La multiplicité et l’enchevêtrement des services offerts en échange peuvent séduire par leur efficacité. C’est l’objectif. Donnant donnant. Google Now « sait » que mon avion se pose à Roissy dans 50 mn et peut me proposer la réservation d’un taxi. Dans le guidage, le suivi des habitudes (lieux fréquentés, itinéraires) permet de suggérer une destination en fonction de la position et de l’heure. Mais l’arme fatale de Google reste son moteur de recherche. « Il dispose d’un produit d’appel extraordinaire, 70% des recherches effectuées sont sans intérêt commercial direct mais elles créent et consolident la proximité et l’adhésion à la marque. Il peut alors vendre très cher les 30% de recherches plus commerciales », explique Jean-Charles Ferreri. L’avantage est certain tant pour monétiser l’audience que pour améliorer les services. Avec le volume, ses multiples plates-formes, une infrastructure et les algorithmes les plus puissants des Gafa, et sa régie publicitaire (DoubleClick), Google livre à ses clients de la performance. Les liens sponsorisés (Adwords) lui ont rapporté à eux seuls 31 milliards de dollars de revenus en 2012, soit les deux tiers de son chiffre d’affaires. Paradoxalement, la collecte de masse renforce l’anonymat en estompant les individus. Le modèle reste centré sur la quantité plutôt que sur l’intelligence. Facebook a une approche plus qualitative. Mark Zuckerberg veut permettre à chaque abonné de transformer son profil en un « hub » de communication entre amis. L’annonce récente d’une possibilité de téléphonie gratuite, via le wi-fi et la messagerie de Facebook va en ce sens, tout comme le nouveau moteur interne Graph Search. Moins contextuel que celui de Google et fondé sur l’exposition de la vie privée, le modèle Facebook est plus sensible aux problèmes de confidentialité des données. L’entreprise assure consacrer 10% des ressources de ses data centers à leur protection.

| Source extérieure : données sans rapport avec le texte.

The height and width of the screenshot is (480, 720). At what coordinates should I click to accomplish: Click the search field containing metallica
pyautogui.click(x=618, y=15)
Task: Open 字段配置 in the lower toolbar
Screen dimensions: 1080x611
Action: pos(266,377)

Tester en permanence les limites du tolérable

Mais Facebook, comme ses concurrents, teste en permanence les limites. Quid des shadow profiles, par exemple, qui résultent des commentaires et photos postés par les « amis » et les amis d’amis, en principe non exploités ? Quid du marquage des images et des logiciels de reconnaissance faciale de plus en plus puissants ? Google avec Picasa, Apple avec iPhoto et Facebook avec Instagram sont prêts à en tirer profit. La tentative récente de Facebook de changer les CGU d’Instagram pour récupérer la propriété commerciale des photos postées -il a vite reculé devant le tollé et la fuite de quelques millions d’abonnés -a montré la sensibilité du public à la question. Facebook a dû également arrêter en 2009 son service publicitaire Beacon, lancé quelques mois plus tôt. Cet outil publiait sur les pages des abonnés les achats effectués sur d’autres sites. Un ciblage superefficace, très incitatif, mais jugé trop intrusif et qui a déclenché aux Etats-Unis… une class action soldée par 20 millions de dollars d’indemnités. Les internautes sont aussi ambigus. Apple et Google sont sortis cette année du top 20 du Ponemon Institut, qui classe les entreprises protégeant le mieux les données personnelles. Amazon est troisième, Facebook est absent. Et selon Pew Internet, un Américain sur deux a déjà désinstallé une appli de son smartphone pour des raisons de confidentialité. Pourtant, Apple et Google restent les firmes préférées des étudiants européens.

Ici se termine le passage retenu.